What a kippa really tells you about its wearer
Pew recently released a kippa explainer on what the covering may say about the person donning it
Andrew Silow-Carroll is the editor-in-chief of JTA
JTA — The Pew Research Center this week repackaged its recent findings on Israeli Jews into an explainer about what a kippa tells you about its wearer.
“In Israel, the type of kippa – or lack thereof – worn by an Israeli Jewish man often is strongly correlated with his religious identity as well as some political views,” Pew noted.

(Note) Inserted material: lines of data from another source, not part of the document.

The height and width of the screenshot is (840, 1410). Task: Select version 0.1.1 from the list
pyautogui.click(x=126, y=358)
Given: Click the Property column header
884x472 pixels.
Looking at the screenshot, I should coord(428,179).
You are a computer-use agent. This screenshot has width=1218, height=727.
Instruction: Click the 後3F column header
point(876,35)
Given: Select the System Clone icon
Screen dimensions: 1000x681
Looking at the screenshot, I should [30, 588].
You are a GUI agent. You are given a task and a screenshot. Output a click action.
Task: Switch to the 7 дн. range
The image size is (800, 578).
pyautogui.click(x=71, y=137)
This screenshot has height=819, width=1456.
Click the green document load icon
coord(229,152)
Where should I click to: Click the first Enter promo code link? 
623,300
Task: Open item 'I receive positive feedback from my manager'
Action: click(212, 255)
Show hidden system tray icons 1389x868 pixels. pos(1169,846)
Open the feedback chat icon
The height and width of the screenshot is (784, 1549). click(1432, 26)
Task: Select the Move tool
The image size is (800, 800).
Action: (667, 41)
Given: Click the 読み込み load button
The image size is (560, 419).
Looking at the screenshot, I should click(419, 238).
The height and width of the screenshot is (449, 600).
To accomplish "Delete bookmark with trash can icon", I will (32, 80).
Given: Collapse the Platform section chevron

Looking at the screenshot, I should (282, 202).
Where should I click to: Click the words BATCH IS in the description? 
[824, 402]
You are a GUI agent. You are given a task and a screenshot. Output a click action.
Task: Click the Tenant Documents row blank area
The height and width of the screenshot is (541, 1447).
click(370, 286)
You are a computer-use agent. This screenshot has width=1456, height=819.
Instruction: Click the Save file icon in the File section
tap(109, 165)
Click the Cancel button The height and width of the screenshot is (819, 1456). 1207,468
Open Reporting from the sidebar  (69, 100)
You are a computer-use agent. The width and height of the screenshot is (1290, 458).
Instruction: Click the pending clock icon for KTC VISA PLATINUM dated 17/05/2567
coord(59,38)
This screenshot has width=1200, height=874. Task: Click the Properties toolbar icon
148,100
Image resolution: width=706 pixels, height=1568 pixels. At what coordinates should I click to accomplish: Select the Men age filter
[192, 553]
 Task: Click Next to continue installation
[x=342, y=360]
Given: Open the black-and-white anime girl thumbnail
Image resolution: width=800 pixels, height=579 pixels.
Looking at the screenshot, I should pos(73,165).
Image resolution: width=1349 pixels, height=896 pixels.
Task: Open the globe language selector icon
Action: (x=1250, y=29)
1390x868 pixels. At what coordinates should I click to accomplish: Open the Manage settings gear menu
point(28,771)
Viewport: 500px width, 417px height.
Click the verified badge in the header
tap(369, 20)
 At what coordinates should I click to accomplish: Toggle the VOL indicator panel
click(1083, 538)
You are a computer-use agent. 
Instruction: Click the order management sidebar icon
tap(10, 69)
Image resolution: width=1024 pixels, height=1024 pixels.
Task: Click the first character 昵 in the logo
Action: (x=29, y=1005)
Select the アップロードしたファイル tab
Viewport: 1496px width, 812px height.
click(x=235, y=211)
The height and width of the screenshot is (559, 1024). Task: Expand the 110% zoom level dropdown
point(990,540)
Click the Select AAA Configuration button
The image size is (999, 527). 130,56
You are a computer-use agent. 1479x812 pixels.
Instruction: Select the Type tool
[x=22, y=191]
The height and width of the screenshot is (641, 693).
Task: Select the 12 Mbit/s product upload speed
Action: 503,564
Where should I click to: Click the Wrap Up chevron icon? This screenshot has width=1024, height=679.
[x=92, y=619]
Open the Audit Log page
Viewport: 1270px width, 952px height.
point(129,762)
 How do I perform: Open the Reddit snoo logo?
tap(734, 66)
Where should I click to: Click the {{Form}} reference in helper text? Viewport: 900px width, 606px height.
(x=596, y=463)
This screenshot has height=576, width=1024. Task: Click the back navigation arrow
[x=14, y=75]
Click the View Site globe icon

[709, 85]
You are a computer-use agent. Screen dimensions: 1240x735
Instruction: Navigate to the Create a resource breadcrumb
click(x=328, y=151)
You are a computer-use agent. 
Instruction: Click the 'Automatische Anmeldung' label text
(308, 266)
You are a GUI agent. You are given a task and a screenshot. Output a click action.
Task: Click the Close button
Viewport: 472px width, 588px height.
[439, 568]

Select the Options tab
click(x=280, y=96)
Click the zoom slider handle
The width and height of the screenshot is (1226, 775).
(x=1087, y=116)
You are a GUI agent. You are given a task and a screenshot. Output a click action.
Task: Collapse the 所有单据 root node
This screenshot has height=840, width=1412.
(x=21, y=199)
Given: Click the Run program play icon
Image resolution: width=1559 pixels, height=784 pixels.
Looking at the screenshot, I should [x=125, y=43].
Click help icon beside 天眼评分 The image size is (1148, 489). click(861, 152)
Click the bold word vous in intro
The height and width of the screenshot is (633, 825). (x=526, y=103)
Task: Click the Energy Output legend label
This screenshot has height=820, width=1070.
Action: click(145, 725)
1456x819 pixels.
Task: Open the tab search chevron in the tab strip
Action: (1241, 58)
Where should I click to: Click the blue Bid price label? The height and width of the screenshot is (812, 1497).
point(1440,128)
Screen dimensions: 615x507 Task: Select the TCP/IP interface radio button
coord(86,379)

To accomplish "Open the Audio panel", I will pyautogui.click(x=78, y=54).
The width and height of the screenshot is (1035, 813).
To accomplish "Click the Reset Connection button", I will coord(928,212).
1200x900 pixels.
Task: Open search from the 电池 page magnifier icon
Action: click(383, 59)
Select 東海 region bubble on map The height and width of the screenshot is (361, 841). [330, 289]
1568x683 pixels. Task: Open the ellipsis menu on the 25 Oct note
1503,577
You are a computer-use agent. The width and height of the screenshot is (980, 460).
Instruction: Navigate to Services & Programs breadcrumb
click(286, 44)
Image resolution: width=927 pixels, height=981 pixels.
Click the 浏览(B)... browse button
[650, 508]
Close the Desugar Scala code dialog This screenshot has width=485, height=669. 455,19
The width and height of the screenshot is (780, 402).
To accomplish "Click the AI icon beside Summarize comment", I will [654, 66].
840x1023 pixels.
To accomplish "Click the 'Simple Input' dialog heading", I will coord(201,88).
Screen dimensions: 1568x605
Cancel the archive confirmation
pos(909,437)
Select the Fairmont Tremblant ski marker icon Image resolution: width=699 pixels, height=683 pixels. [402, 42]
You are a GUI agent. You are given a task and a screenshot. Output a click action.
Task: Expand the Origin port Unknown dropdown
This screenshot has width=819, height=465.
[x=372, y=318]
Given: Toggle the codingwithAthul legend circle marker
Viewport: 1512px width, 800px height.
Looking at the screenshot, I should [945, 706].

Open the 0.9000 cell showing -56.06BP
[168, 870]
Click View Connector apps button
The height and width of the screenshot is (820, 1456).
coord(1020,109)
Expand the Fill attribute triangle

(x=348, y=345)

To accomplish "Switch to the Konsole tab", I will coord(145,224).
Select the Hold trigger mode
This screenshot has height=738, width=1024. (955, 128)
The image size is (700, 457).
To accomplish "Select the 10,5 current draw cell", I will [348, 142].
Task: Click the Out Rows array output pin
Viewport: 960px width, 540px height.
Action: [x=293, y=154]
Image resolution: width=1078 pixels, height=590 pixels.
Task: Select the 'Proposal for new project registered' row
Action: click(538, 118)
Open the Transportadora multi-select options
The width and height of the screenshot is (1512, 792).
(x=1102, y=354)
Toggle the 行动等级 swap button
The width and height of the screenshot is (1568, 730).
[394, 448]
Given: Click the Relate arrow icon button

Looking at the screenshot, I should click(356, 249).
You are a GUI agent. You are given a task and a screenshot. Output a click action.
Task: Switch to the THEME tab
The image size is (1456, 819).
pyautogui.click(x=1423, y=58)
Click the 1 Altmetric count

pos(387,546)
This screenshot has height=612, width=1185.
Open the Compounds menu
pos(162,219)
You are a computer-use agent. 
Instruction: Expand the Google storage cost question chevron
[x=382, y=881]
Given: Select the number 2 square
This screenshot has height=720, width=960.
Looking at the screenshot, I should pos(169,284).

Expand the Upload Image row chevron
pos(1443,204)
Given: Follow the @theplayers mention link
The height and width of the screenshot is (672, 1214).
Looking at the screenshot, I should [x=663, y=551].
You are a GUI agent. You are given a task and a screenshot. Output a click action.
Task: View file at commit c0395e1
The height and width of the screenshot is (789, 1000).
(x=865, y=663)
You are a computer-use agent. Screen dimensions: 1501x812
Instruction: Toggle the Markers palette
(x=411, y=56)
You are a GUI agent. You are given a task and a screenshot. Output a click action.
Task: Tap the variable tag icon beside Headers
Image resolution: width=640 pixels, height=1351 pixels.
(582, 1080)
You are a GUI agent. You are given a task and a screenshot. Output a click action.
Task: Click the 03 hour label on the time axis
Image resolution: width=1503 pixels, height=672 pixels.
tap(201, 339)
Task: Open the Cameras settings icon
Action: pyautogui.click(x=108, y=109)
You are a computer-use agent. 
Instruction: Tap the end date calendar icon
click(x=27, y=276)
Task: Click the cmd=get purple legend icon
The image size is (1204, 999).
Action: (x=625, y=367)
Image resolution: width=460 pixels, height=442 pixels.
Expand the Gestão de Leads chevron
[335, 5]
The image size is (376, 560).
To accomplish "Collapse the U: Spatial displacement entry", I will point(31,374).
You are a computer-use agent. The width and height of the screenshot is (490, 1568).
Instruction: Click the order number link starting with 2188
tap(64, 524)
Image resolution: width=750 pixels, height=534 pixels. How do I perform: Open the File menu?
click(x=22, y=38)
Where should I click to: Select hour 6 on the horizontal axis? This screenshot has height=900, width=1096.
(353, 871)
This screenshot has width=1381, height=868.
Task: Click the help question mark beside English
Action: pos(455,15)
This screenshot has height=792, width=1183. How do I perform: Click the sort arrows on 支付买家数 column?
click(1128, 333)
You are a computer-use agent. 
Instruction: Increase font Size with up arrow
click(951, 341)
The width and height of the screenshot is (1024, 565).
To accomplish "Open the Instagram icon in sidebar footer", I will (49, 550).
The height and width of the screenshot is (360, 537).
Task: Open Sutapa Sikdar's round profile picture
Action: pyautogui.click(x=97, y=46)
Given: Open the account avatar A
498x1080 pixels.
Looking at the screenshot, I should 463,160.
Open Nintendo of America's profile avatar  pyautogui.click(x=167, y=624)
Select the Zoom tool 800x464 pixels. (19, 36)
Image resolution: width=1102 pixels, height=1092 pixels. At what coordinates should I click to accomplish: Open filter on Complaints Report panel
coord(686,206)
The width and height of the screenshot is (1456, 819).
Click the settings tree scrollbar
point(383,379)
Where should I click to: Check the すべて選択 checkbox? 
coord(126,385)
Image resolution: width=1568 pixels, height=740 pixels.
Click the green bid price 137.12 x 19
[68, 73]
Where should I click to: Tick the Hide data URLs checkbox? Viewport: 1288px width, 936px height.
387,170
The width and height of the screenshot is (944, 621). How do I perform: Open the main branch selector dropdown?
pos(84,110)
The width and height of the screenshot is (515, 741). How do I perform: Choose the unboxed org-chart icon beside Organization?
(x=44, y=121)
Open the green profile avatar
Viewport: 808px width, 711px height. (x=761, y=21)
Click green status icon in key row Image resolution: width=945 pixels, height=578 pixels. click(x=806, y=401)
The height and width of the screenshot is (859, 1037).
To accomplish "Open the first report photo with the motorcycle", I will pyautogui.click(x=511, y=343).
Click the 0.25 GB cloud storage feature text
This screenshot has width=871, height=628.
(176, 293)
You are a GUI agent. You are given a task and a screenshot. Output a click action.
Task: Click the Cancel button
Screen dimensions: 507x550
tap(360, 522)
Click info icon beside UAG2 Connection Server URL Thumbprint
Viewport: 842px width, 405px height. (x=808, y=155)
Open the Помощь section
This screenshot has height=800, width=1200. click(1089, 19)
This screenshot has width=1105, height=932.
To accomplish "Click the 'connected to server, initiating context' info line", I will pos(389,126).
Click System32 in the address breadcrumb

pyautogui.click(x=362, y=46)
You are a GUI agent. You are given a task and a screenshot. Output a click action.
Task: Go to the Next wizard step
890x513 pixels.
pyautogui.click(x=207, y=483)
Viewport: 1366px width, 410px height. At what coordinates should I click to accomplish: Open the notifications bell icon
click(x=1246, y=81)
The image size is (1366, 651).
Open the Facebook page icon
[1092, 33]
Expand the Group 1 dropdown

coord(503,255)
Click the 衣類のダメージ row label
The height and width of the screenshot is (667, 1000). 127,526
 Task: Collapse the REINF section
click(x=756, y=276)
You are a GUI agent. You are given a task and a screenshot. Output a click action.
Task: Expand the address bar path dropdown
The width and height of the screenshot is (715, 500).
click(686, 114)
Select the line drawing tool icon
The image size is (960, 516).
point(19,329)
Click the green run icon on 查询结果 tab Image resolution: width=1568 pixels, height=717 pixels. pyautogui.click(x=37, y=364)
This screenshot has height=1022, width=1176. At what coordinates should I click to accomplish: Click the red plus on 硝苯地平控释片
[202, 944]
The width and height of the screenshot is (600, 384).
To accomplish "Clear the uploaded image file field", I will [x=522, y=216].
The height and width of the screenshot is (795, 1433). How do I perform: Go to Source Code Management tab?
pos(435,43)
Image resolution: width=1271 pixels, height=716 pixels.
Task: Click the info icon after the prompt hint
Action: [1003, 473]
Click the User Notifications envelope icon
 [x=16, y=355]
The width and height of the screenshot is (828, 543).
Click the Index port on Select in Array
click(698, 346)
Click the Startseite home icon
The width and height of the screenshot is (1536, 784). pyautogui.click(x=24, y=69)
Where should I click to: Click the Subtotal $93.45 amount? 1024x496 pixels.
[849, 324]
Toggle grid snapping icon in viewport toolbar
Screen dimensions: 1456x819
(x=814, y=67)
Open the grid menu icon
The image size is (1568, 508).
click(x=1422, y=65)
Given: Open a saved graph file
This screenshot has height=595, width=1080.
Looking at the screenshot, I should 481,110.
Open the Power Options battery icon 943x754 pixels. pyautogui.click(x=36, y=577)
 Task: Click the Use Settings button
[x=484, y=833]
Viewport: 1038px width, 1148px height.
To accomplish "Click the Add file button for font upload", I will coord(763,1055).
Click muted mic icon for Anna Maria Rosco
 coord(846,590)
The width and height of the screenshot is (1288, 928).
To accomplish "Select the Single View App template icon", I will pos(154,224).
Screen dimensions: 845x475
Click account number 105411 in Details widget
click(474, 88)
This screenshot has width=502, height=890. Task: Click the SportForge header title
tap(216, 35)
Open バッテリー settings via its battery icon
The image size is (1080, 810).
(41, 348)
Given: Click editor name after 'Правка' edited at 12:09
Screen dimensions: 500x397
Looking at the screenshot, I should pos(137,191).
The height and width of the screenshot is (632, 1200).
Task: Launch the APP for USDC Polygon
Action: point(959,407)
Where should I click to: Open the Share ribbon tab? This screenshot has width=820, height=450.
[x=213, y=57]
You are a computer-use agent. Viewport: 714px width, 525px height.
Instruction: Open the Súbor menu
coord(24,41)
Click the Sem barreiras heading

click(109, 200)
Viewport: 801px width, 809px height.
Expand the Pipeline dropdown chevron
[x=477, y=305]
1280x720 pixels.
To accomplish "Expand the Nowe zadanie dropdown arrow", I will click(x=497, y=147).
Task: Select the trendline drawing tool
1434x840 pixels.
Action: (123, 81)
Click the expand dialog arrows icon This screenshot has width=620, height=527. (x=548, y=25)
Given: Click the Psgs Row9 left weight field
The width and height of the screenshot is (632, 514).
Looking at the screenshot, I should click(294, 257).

For example, a large black fabric kippa is typically worn by a ultra-Orthodox Jew. A colored or patterned crocheted kippa usually adorns the dome of a modern Orthodox Jew. And a black crocheted or knitted kippa-wearer is most likely “traditional.”
Pew does not exhaust all the possibilities for the kinds of kippahs worn and what they mean, however. Below is our research department’s guide to some styles that Pew left out.
If you’ve ever donned a kippa, even if only for your third-cousin’s bat mitzvah, we’ve got a category for you.
Colorful beaded yarmulke
You are a Jewish feminist.
You are LGBTQ or LGBTQ-friendly.
Large pink satin kippa
You are attending Stacie’s bat mitzvah.
Puffy kippa that sits on your head like a dumpling
You are a politician visiting a synagogue for the first time.
Elaborate Bukharan kippa
You are a Bukharan Jew – or a New Age rabbi.
Matching kippa-tallit set
You wore it once – at your bar mitzvah.
Crocheted kippa that looks like a slice of watermelon
You were the class clown in Hebrew school.
Teenage Mutant Ninja Turtles kippa
You were bar mitzvahed in 1989.
Donald Trump kippa
You want to piss off your family at the seder.
Giant red kippa
You are a macher in the Catholic Church.